2010年5月17日17時50分
ウクレレでビートルズナンバーなどを演奏したジェイク・シマブクロさん
スタンダップコメディーのスタイルで会場を爆笑に巻き込んだ神田瀧夢さん
天井から下がった2枚のヴェールで体を支える、シルク・ドゥ・ソレイユのメンバーによる離れ業
尼僧の読経とバイオリンの厳粛なコラボレーションに続いては、介護用ロボットスーツを着用した一群が舞台に登場。哲学者は経済がテーマのたとえ話を静かに語り、シルク・ドゥ・ソレイユ団員や能楽師の熟練の演技にこたえる客席の盛大なスタンディングオベーション。学術、芸術、エンターテインメントなど各分野の一線で活動している表現者が一堂に集う講演会TEDxTokyo(テデックス・トーキョー)が15日、東京・お台場の日本科学未来館で開かれ、招待された約300人の観客を魅了した。(アサヒ・コム編集部 戸田拓)
TEDとは「広める価値のあるアイデア」をテーマに、米国カリフォルニア州を中心に多様で学際的な参加者を対象として開かれている招待制会議。テクノロジー、エンターテインメント、デザインの頭文字を取ったもので、これまでクリントン元米大統領や生物学者リチャード・ドーキンス氏、ロックミュージシャンのピーター・ガブリエル氏やグーグルやアマゾンの経営者ら、多くの著名人が出演した。そのスタイルや精神を共有して各国で個別に行われているローカル版イベントがTEDxで、東京では昨年に引き続き2回目の開催となった。
「リセット」をテーマに掲げた今回のイベントには、国も立場も年齢も様々な約30人(ビデオ参加を含む)がプレゼンターとして登場。客席には外国人の姿も多く、大半の出演者が英語で講演した。午前9時過ぎにジェイク・シマブクロさんのウクレレ演奏に始まったイベントは、休憩を挟んで全4セッション、約9時間に及んだ。野外イベントでこっけいな裸踊りをする若者の輪が広がっていく一部始終のビデオ映像を題材に「最初のフォロワーが大事」と説明するデレク・シヴァーズさんの「社会運動はどうやって起こすか」、ホワイトボードにマーカーで書いた線画が動き出して演者の動きに応答するマルコ・テンペストさんのマジックパフォーマンスなど、それぞれのプレゼンターが独特の方法でアイデアを披露した。

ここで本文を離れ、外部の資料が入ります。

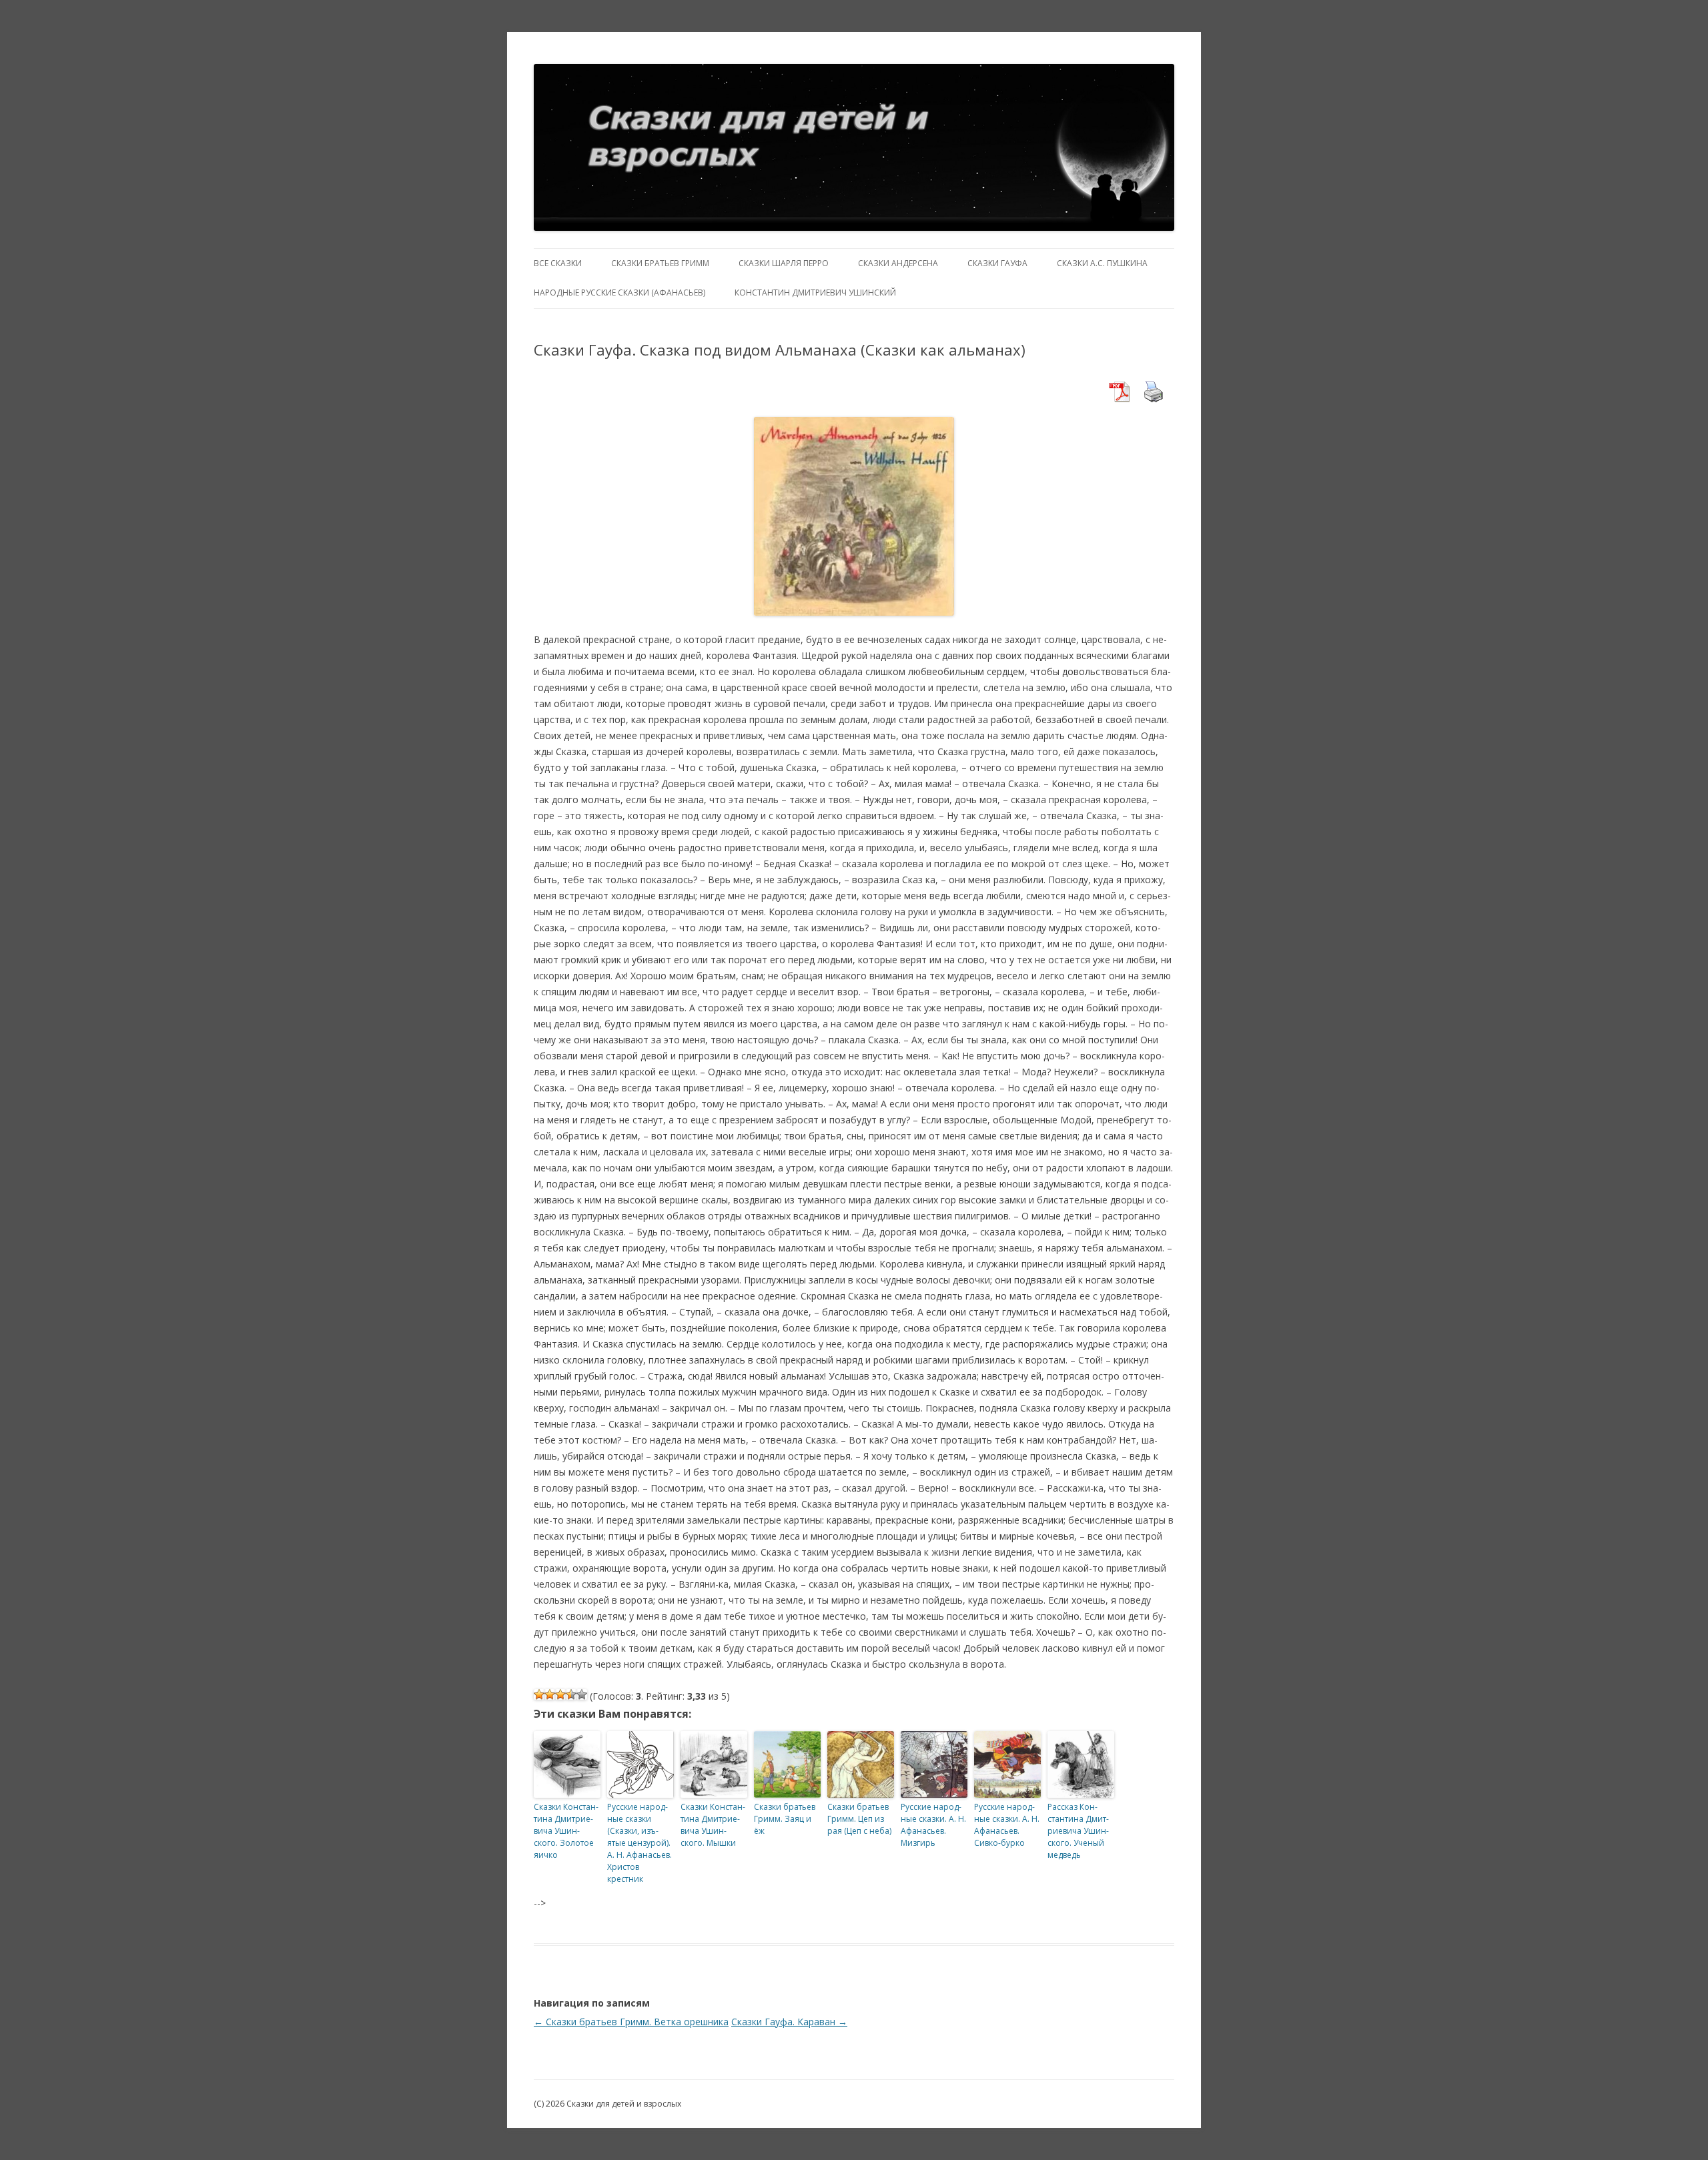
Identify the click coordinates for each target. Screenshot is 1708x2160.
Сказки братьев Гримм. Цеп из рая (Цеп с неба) (859, 1818)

人権運動家土井香苗さんが「1997年時点で日本が受け入れた難民は1人だったが、10年活動した結果30倍の30人になった」と報告すると温かい拍手が起き、米ABCテレビでコメディー番組司会者を日本人として初めて務めた神田瀧夢(かんだ・ろむ)さんが演じた「日本とNYのマクドナルドの接客の違い」は会場を爆笑で包んだ。無料の飲み物や昼食、ディナーレセプションなども用意され、出演者と参加者が交流する場面が各所で見られた。

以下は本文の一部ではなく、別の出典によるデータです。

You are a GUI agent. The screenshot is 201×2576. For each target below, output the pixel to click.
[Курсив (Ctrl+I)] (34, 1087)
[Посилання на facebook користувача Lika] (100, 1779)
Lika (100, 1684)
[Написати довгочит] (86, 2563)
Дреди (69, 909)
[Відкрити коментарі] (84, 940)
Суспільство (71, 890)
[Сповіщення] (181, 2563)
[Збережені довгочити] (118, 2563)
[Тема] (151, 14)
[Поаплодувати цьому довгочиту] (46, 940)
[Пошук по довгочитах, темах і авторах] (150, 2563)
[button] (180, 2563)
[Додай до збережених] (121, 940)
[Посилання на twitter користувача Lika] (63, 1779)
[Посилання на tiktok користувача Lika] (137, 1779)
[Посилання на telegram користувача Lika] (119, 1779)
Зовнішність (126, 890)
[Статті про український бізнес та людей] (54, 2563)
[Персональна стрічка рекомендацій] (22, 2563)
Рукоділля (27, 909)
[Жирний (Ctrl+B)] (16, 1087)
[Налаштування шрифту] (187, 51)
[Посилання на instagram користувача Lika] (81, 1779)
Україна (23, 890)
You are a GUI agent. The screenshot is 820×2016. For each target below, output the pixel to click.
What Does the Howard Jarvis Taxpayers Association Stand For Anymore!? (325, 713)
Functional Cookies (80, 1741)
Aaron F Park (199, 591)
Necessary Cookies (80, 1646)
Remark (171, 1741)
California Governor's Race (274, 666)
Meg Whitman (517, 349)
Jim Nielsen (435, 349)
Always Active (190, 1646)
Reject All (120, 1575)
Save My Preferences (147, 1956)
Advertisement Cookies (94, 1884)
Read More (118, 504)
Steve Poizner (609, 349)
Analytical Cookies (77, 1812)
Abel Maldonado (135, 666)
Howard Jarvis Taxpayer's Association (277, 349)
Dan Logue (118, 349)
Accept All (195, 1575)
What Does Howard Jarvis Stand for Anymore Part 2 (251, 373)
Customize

幼い頃にチョウを収集した思い出から科学の役割の大切さを語った脳科学者の茂木健一郎さんは、「聴衆が出演者を積極的に評価してくれて面白かった。異質な知の交流で新しいアイデアをインスパイアしてくれるイベントは、日本の文化の中にはなかなかない」と評価。自ら国際会議を主催しているイー・ウーマン社長の佐々木かをりさんも聴衆として参加し、「カジュアルなスタイルで将来のことを語り合えるイベント。すばらしいと思う」と感想を語っていた。